Chapter 4 git with RStudio and GitLab

Why do we care about version control?

From Wikipedia: “the management of changes to documents, computer programs, large web sites, and other collections of information.” Basically, it’s a way for us to compare, restore, and merge changes to our stuff. We want to avoid this:

PhD comics – a tale of many versions

PhD comics – a tale of many versions

4.1 What is git?

Git is a revision control system. The purpose of git is to manage a project, or a set of files, as it changes over time. Git stores this information in a data structure called a repository. A Git repository contains, among other things, the following:

  • Snapshots of your files (text, images, whatever file that isn’t binary)
  • References to these snapshots, called heads

The git repository is a hidden sub-folder in your project folder, called .git. You probably won’t have to touch this ever, but definitely don’t delete it.

4.1.1 How git does version control

Git works on branches, which represent independent lines of development. Each snapshot is linked to a ‘parent’ one it built upon. By default, everyone’s repositories are on a “master” branch. A few good tutorials on branches can be found on House of Hades and the Atlassian guides.

There are three states that your git project can be in:

  1. You are just working normally in your working directory. Git stages from https://git-scm.com/about

  2. You want to stage your work, so git knows it could potentially become the next version. Git stages from https://git-scm.com/about

  3. Your changes become the newest version in the repository! Git stages from https://git-scm.com/about

As you work, you move between these three states many, many times throughout the life of a project. These are done with some simple commands in the terminal, OR in RStudio! Git stages from https://git-scm.com/about

4.2 Configure Git & Git with RStudio

Before being able to integrate git and R, you first need to configure git with your name and email address. In a project, everyone needs to see what exactly other collaborators have been doing. In a version control system like git, this is done through two commands run in the Terminal.

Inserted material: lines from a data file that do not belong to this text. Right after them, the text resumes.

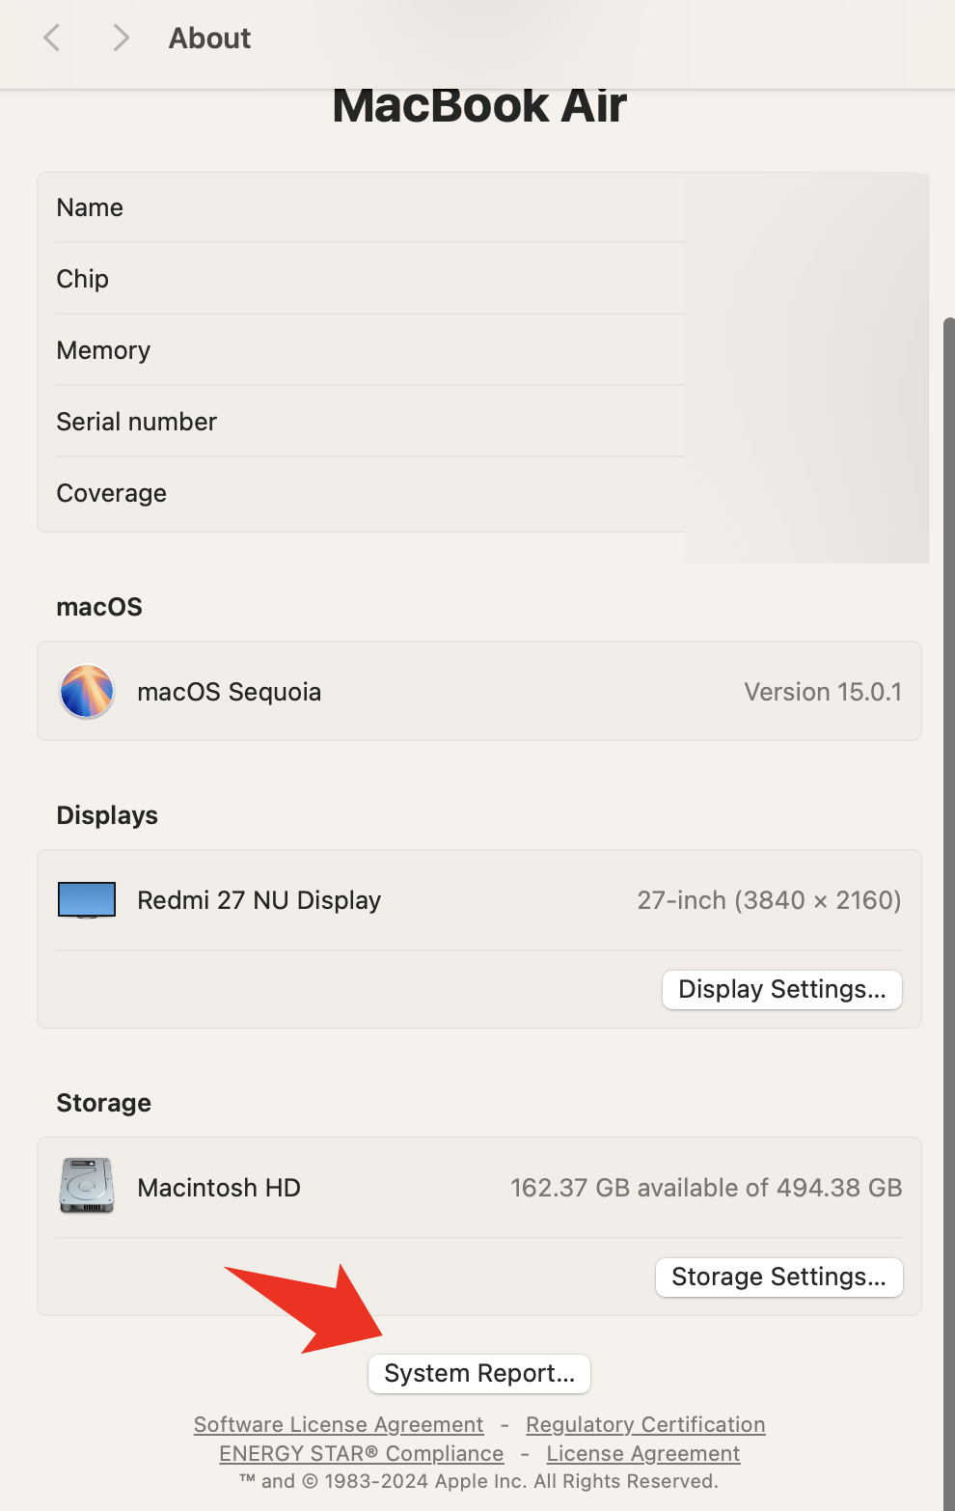Select the Coverage row
955x1511 pixels.
479,493
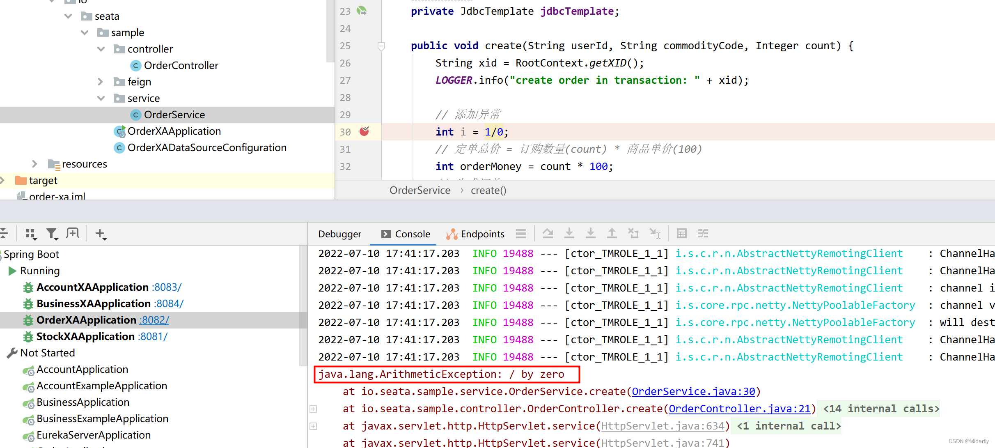Viewport: 995px width, 448px height.
Task: Click the Step Out arrow icon
Action: coord(612,234)
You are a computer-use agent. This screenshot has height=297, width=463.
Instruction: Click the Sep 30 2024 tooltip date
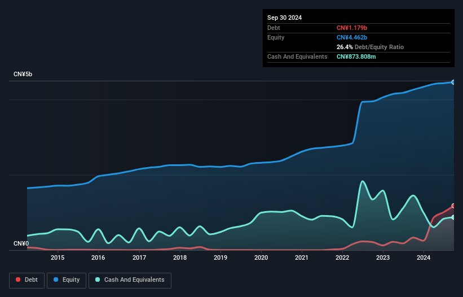point(284,18)

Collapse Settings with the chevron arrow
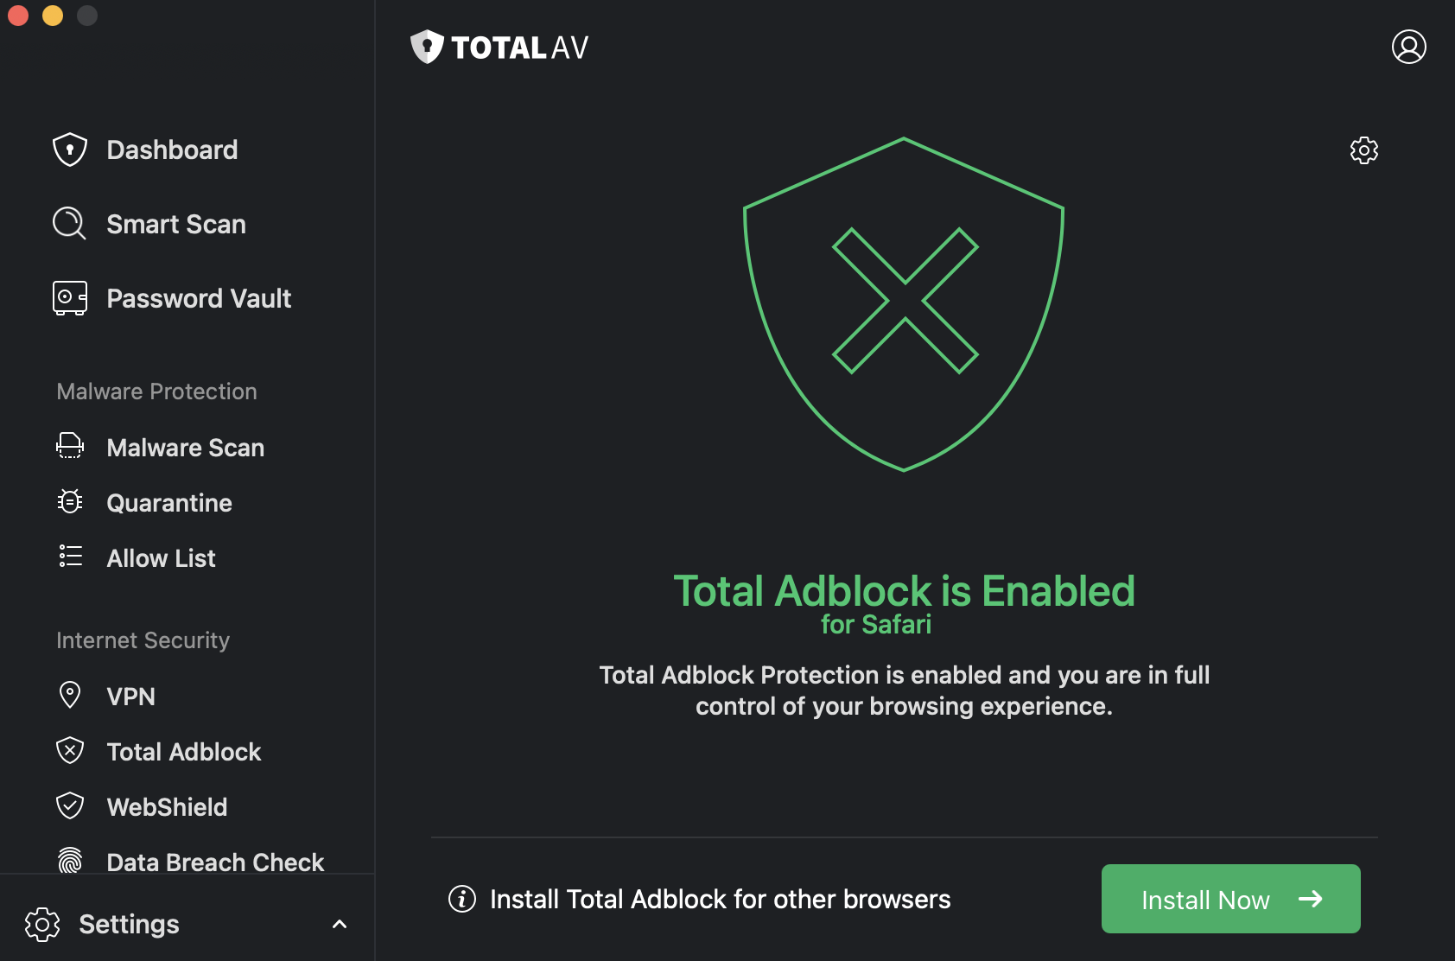(x=340, y=925)
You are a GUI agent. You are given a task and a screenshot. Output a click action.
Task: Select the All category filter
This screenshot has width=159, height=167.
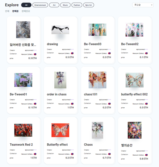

On Windows, you can search cmd to get to the terminal, and on Mac, you can search Terminal in the spotlight search. You should see a small black window show up. Type:

git config --global user.name 'Your Name'

And substitute ‘Your Name’ for your given name and your family name. Hit enter when after you’ve typed the full line. Next, type the following:

git config --global user.email 'your@email.com'

Substituting ‘your@email.com’ with your email address. It should look like this:

Configure git in the terminal

Configure git in the terminal

After making sure git is set up correctly, you can then configure RStudio to use git!

  1. Open RStudio
  2. Click Tools -> Global Options -> Git/SVN
  3. You should be able to see that git has a program associated with ti. If Git executable shows ‘(none)’, click Browse and select the git executable installed on your system.
    • On a Mac, this will likely be one of the following: /usr/bin/git, /usr/local/bin/git, or /usr/local/git/bin/git
    • On Windows, git.exe will likely be somewhere in Program Files or Program Files (x64).
  4. Click OK
  5. Restart RStudio
Configuring git in RStudio

Configuring git in RStudio

4.3 Working with Git in RStudio

4.3.1 Adding Git to a project

Version control in RStudio can only be done on the project level. To use git with RStudio, you need to either add git to an existing project or start a new project with git enabled from the start. To add git to a new project in RStudio, all you need to do is check a box!

  1. Open RStudio
  2. Click File -> New Project -> New Directory -> Empty Project
    • Check Create a git repository for this project
Adding git a new RStudio project

Adding git a new RStudio project

To add git to an existing project in RStudio:

  1. Open your project in RStudio (click File -> Open Project)
  2. Click Tools -> Project Options
  3. In Project Options, click the Git/SVN tab.
  4. Change the “Version Control System” from “None” to “Git”
  5. [Optional] Add a link to the remote repository.
Adding git an existing RStudio project

Adding git an existing RStudio project

4.3.2 Working with Git in your project

So, just by virtue of doing your normal work within a git repository, you are in the working directory state. Say you want to tell git about some changes you’ve made to your files. You need to add it! Here’s what it looks like in RStudio when you have files that are untracked:

Unstaged files in RStudio

Unstaged files in RStudio

You can see here that there is a bright yellow ? next to the files that are untracked, and a green A next to the files that have been added. To add those two untracked images, just double click the question mark or check the check box! Then we’ll have it all staged.

Adding files in RStudio

Adding files in RStudio

Git also lets you choose which parts of the files you want to commit. Say you’re working on some analysis notebooks. One is done, but the other is unfinished. You’d like to make a commit and go home (5 o’clock, finally!) but wouldn’t like to commit the parts of the second notebook, which is not done yet. You stage the parts you know belong to the first notebook, and commit.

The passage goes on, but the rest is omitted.